I’m thinking of, perhaps, changing the title of this particular section from “dailies” to something like “periodicals,” as I fail to update daily, in part because I feel so much (self-appointed) pressure to do so.  In keeping with the oft-referenced idea that upon that which one focuses, one sees much, much more of, I tend to find that the more I intend to do daily (activities I see as both enjoyable, but also, regrettably, as gobblers of precious free time), the more I find to do daily.  All obligation, no fun.  And so the things I intend to do daily for fun end up becoming as obligatory as making my lunches daily and going to the dread J.O.B.

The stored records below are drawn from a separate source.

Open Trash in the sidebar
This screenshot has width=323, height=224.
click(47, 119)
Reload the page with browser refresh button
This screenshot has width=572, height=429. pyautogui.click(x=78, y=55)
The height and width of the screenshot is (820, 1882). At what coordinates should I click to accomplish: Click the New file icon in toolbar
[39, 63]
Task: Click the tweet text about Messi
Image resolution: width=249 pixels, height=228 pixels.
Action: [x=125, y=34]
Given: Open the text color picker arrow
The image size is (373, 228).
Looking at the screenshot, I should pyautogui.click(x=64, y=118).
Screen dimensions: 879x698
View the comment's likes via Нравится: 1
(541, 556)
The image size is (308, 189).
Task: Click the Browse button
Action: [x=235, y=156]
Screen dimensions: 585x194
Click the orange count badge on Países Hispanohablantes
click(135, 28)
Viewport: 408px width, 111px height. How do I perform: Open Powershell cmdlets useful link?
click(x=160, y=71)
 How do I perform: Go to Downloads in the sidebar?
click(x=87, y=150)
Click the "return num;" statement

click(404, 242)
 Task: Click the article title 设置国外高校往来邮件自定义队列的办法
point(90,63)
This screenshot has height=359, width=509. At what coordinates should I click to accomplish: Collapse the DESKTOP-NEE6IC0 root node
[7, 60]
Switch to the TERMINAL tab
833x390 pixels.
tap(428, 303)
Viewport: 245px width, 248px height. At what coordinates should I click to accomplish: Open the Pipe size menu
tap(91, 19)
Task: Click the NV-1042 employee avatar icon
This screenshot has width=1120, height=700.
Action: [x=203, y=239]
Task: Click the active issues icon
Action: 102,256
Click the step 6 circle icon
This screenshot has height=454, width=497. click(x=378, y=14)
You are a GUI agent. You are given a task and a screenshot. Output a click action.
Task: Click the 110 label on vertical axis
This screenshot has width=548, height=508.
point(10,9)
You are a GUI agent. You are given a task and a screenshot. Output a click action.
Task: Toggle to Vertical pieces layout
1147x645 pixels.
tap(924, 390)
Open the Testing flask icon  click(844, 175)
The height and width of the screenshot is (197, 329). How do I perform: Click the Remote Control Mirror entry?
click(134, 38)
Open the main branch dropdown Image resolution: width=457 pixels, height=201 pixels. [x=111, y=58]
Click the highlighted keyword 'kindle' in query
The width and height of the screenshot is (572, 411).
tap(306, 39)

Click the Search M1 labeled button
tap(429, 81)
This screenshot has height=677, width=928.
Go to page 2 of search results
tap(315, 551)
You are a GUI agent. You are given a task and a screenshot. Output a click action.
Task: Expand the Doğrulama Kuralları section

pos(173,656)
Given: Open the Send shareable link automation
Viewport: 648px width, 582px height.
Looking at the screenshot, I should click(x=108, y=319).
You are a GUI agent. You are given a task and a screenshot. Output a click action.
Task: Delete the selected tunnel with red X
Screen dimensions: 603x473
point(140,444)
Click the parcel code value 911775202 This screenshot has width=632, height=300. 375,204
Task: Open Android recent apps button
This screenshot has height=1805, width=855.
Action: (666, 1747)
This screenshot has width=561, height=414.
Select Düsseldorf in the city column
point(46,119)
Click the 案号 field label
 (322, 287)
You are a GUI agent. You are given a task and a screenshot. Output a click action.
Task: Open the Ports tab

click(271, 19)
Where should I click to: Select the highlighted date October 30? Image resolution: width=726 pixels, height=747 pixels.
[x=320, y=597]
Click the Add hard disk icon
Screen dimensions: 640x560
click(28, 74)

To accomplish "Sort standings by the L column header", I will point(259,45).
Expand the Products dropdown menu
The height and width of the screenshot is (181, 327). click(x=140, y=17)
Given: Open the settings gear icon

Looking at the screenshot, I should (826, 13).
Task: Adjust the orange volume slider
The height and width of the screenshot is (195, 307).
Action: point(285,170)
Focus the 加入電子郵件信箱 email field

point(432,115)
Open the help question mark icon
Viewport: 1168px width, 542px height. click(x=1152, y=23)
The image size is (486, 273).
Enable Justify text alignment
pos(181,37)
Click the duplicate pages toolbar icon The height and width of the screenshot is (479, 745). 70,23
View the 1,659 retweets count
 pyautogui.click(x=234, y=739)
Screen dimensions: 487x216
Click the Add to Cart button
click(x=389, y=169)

Todd Rundgren / Bang The Drum All Day

The dread job, the dread job.  This is about the time, mid-way through my lazy Sunday, when I start to feel the frustration and depression that reaches its apex somewhere around 0730 Monday morning.  Reduced to its simplest form, it’s anger at myself for forcing upon myself yet another week of the stress/boredom/tediousness combo by not having found anything else.  Then it sort of spins back on itself for being angry and not doing near enough to remedy the situation…  It’s the same magical internal tornado any number of people face in the job search, and in the search for the meaning of one’s life, I suppose.

It’s all too melodramatic to go into, isn’t it.  But at the same time, mid-30s and where am I?  Where are we all?  I go back and forth on this, is there a point?  Or no?  I can’t make up my mind, and so I go from grandiose notions and life-changing decisions, back to “F#ck it, I’m gonna read a book.”  But I’m not good at relaxing, so inevitably the intention to simply relax/watch a movie/read a book turns into a guilt trip that I’m wasting precious time.  So I head back to some productivity book or self-help manifesto to try to make up for lost time, which leads to the inevitable resolution that I must ACCOMPLISH SOMETHING, and SOON!  Ah, the wondrous monkey mind!

Both this year and last year, I have made the pursuit of happiness a goal, and so I think about this from time to time.  A few years ago, I read the book Happy For No Reason by Marci Shimoff, and am re-reading it now.  It would seem that all the stuff I try to fit in is intended for the purpose of getting to a point where I can be happy because I have attained a lifestyle conducive to happiness (work I love, great relationships), but it seems this is backward, as happiness just simply is irrespective of one’s conditions.  It’s a state of mind, right here, right where you are.  BUT.  I get caught on this: how to be happy with the dread J.O.B. haunting me every day of every week?  It seems impossible.  And yet, I know from experience that when running away from one bad situation, it’s very easy to land in another, sometimes worse, situation.  Again, change the mind, change the outcome.

Practice, practice, practice.  I guess that often ends up being the point of one’s life, right?  The continual effort to do better, to improve, to practice.


One thought on “18.

  1. Reading your blog, even a few posts, you can see why your job probably feels like quite a disconnect from your values. You’ve had a amazingly interesting and adventurous life, but that job doesn’t look like a fit.

    I’ve been lucky to do what I like, but the income hasn’t been great (I write for a living) for the past few years. It’s all a tradeoff.